In terms of human features that robots are probably the most jealous of, fingers have to be right up there with eyeballs and brains. Our fleshy little digits have a crazy amount of dexterity relative to their size, and so many sensors packed into them that allow you to manipulate complex objects sight unseen. Obviously, these are capabilities that would be really nice to have in a robot , especially if we want them to be useful outside of factories and warehouses.
There are two parts to this problem: The first is having fingers that can perform like human fingers (or as close to human fingers as is reasonable to expect); the second is having the intelligence necessary to do something useful with those fingers.
“Once we also add visual feedback into the mix along with touch, we hope to be able to achieve even more dexterity, and one day start approaching the replication of the human hand.”
–Matei Ciocarlie, Columbia University
In a paper just accepted to the Robotics: Science and Systems 2023 conference, researchers from Columbia University have shown how to train robotic fingers to perform dexterous in-hand manipulation of complex objects without dropping them.
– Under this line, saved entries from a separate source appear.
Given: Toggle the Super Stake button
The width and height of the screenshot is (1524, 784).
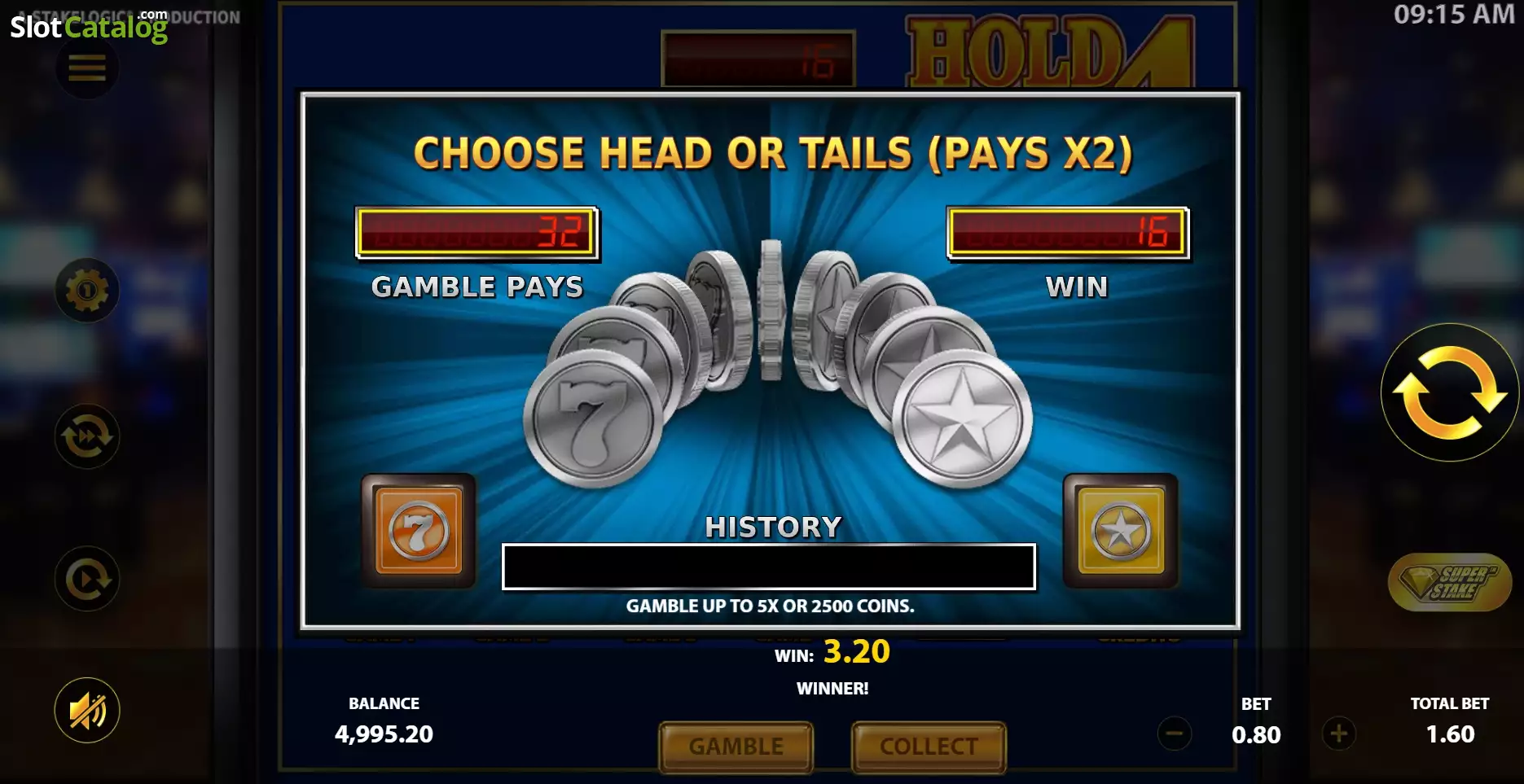Looking at the screenshot, I should click(1450, 583).
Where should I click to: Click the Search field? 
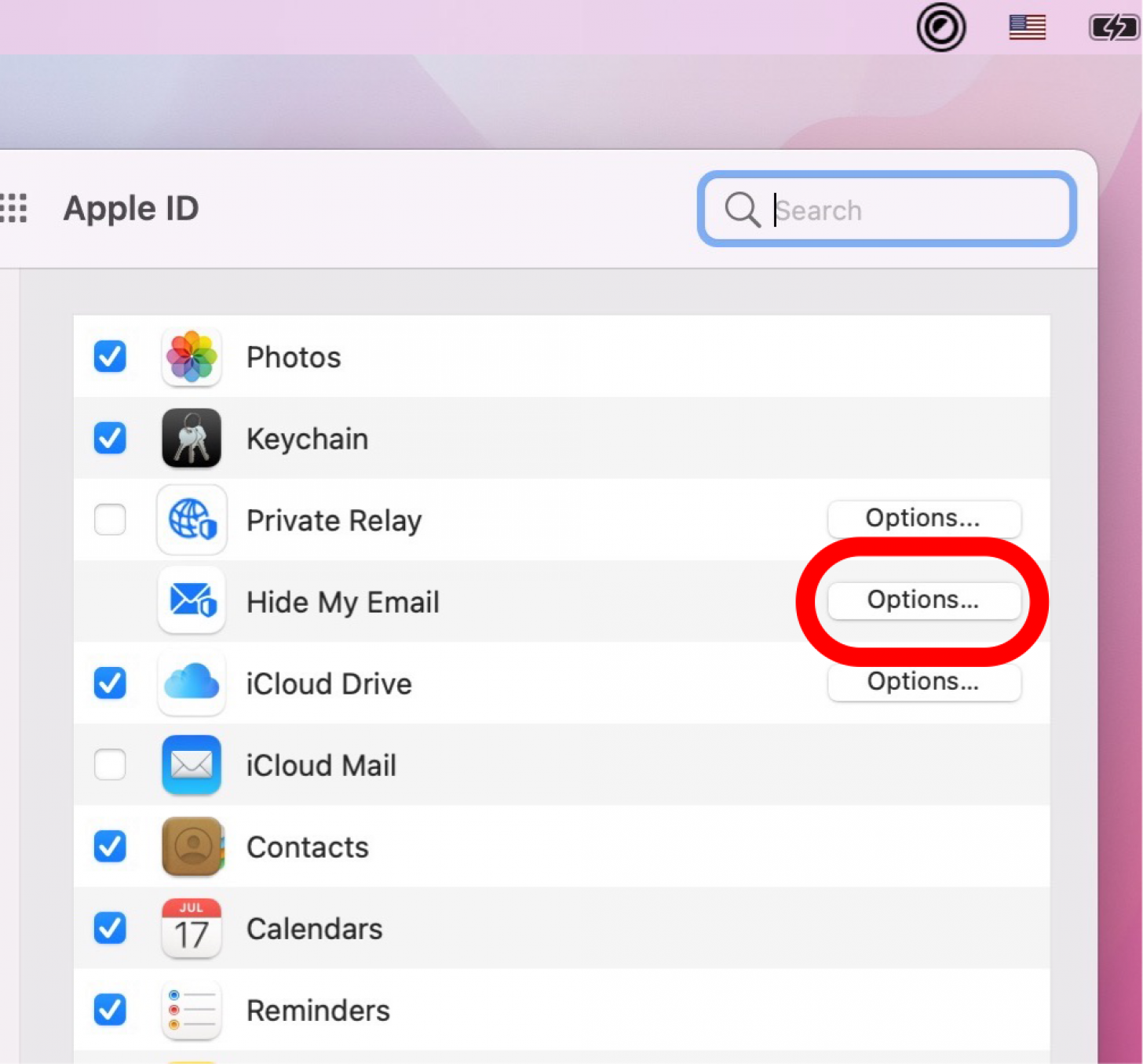pyautogui.click(x=886, y=210)
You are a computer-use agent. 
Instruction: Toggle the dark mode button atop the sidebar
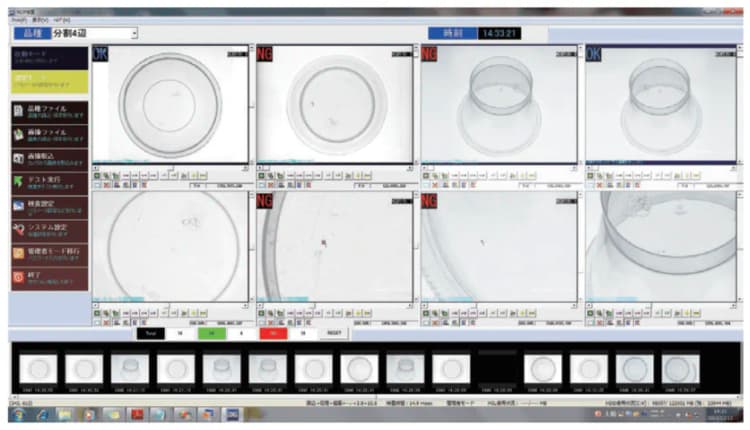[50, 55]
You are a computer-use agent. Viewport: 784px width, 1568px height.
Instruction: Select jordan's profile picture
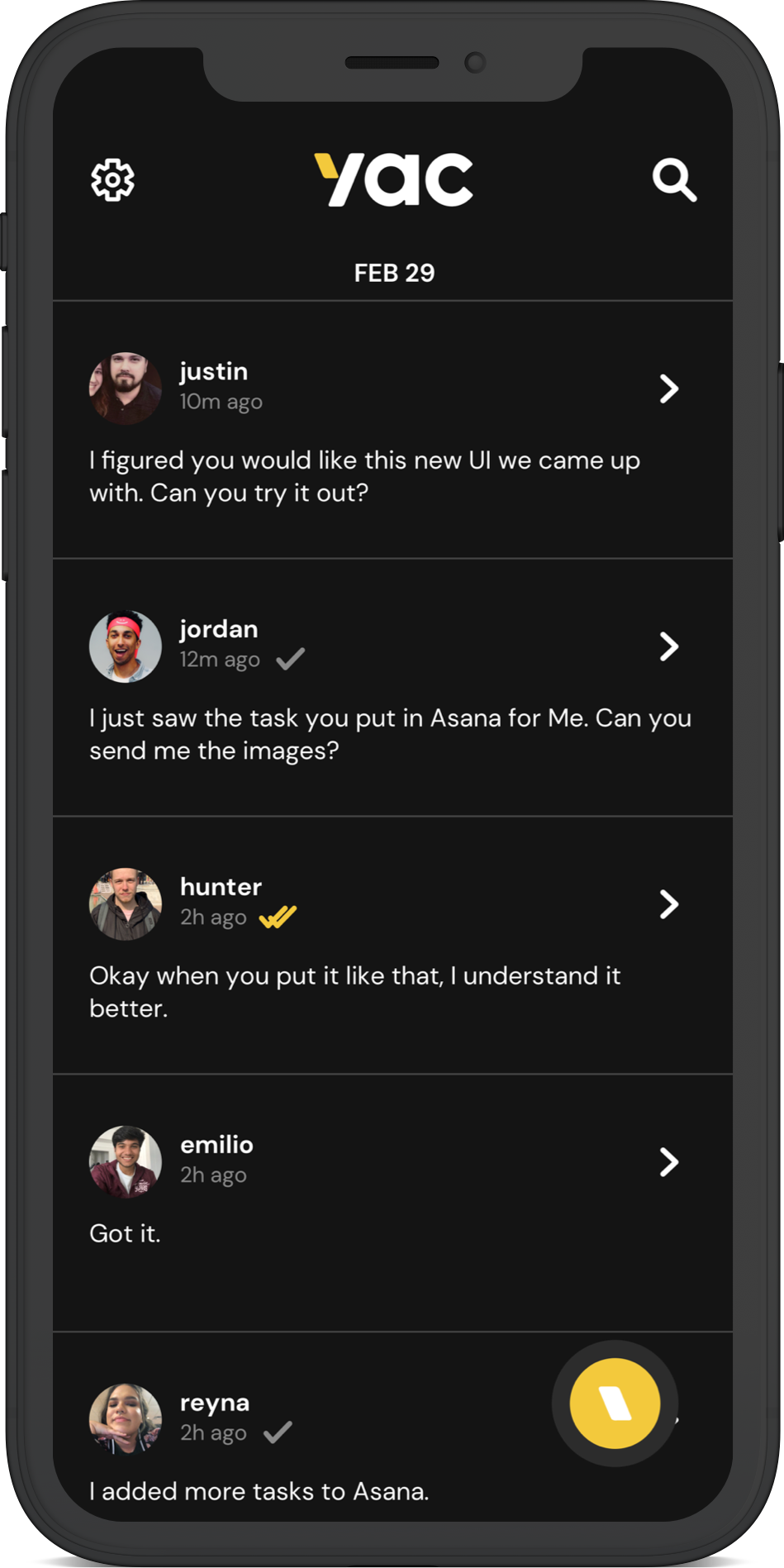pos(125,646)
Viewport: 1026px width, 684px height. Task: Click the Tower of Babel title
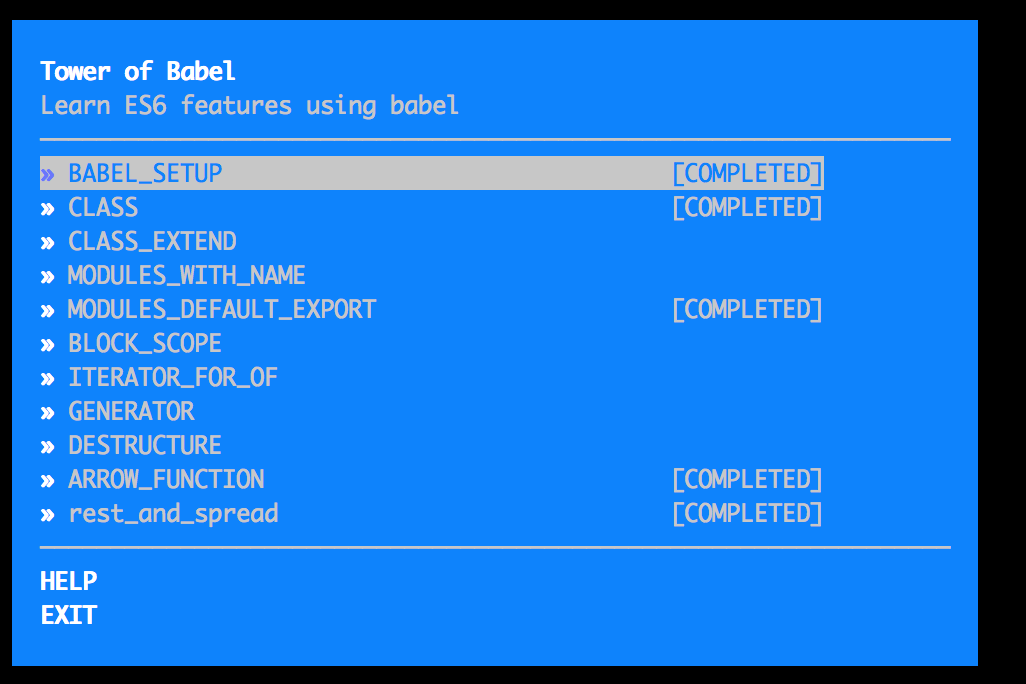tap(138, 71)
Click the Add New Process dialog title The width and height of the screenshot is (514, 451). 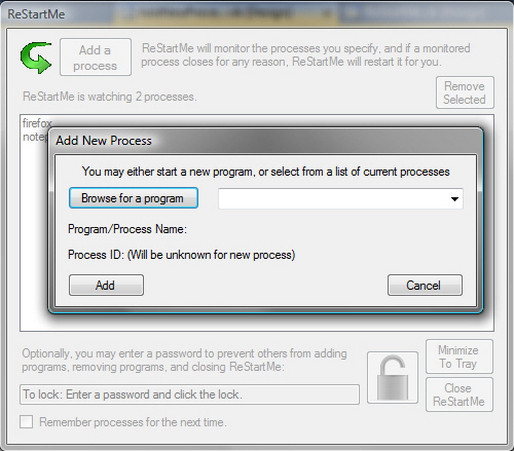pyautogui.click(x=104, y=141)
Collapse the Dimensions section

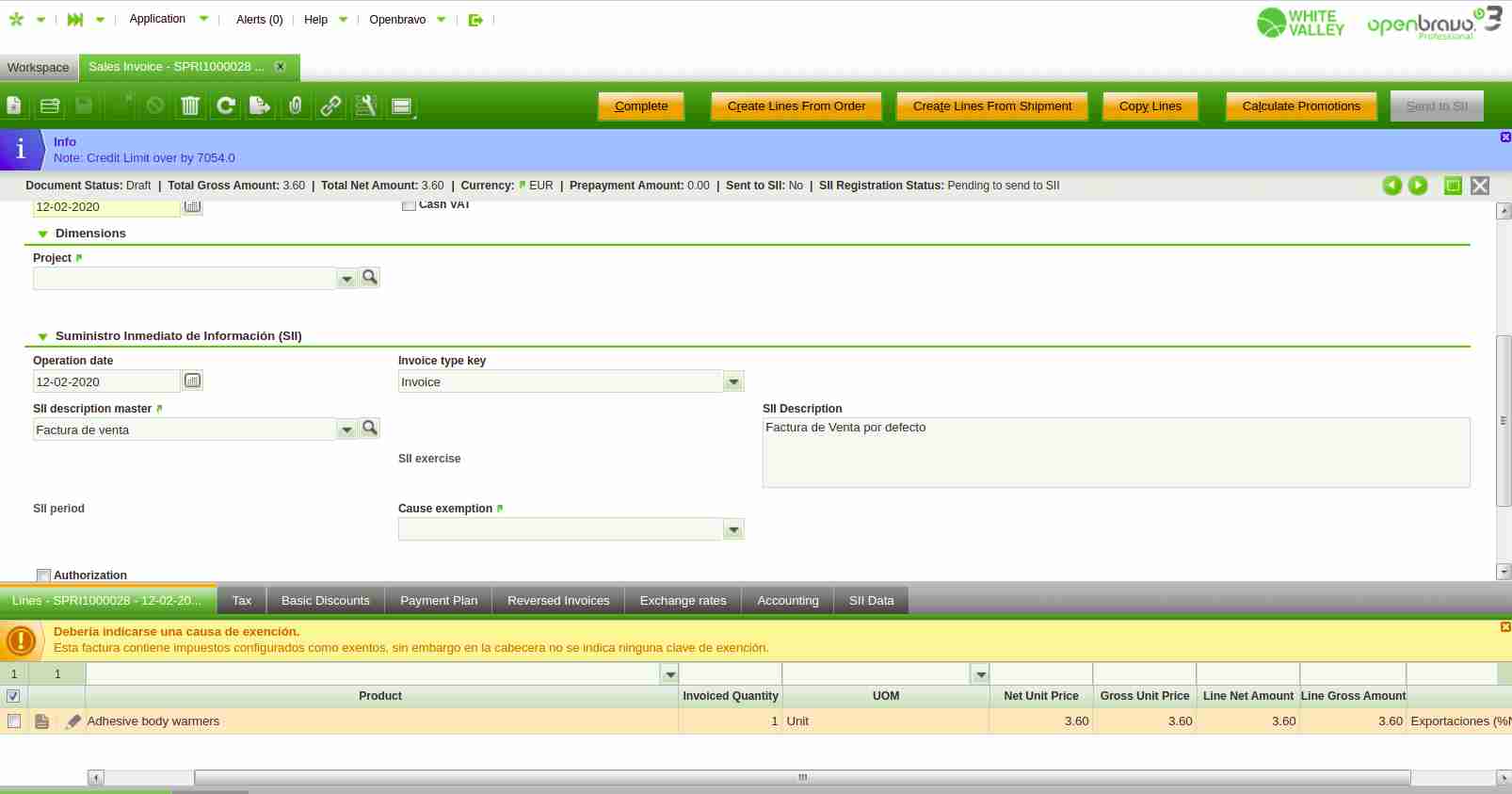(42, 234)
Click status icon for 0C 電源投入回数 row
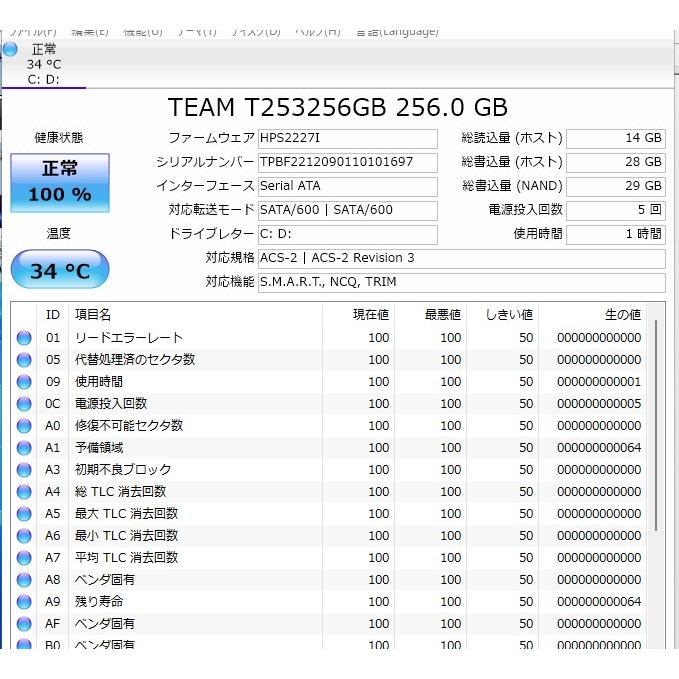 [x=24, y=404]
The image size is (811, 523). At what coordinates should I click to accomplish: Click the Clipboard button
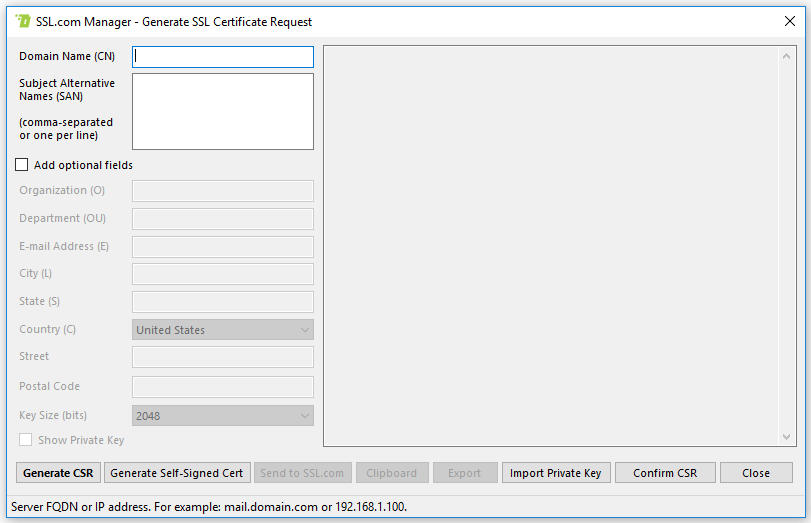[x=391, y=473]
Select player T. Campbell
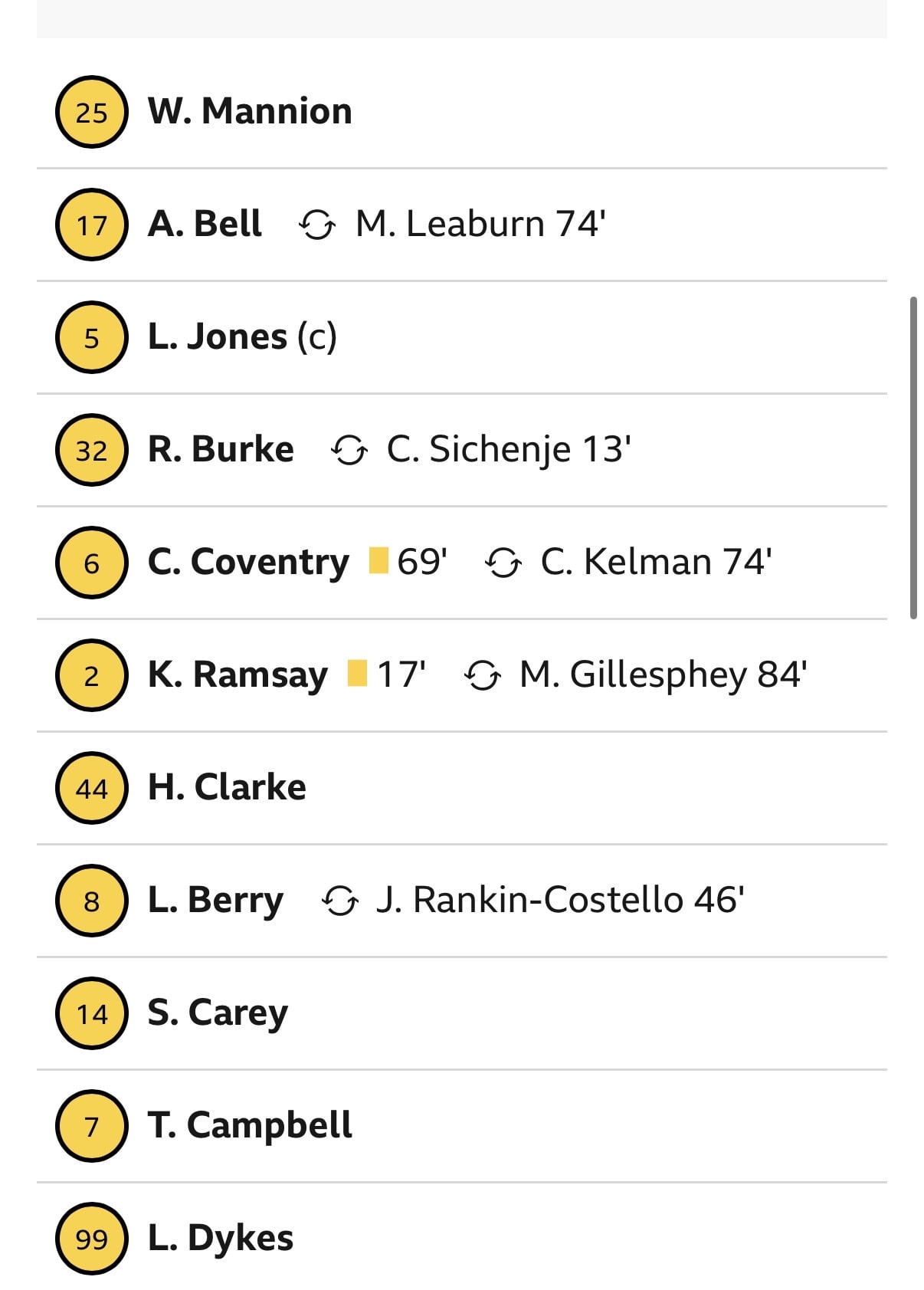Viewport: 924px width, 1290px height. click(250, 1126)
What’s more, the manipulation is done entirely by touch—no vision required.
Robotic fingers manipulate random objects¸ a level of dexterity humans master by the time they’re toddlers.Columbia University
Those slightly chunky fingers have a lot going on inside of them to help make this kind of manipulation possible. Underneath the skin of each finger is a flexible reflective membrane, and under that membrane is an array of LEDs along with an array of photodiodes. Each LED is cycled on and off for a fraction of a millisecond, and the photodiodes record how the light from each LED reflects off of the inner membrane of the finger. The pattern of that reflection changes when the membrane flexes, which is what happens if the finger is contacting something. A trained model can correlate that light pattern with the location and amplitude of finger contacts.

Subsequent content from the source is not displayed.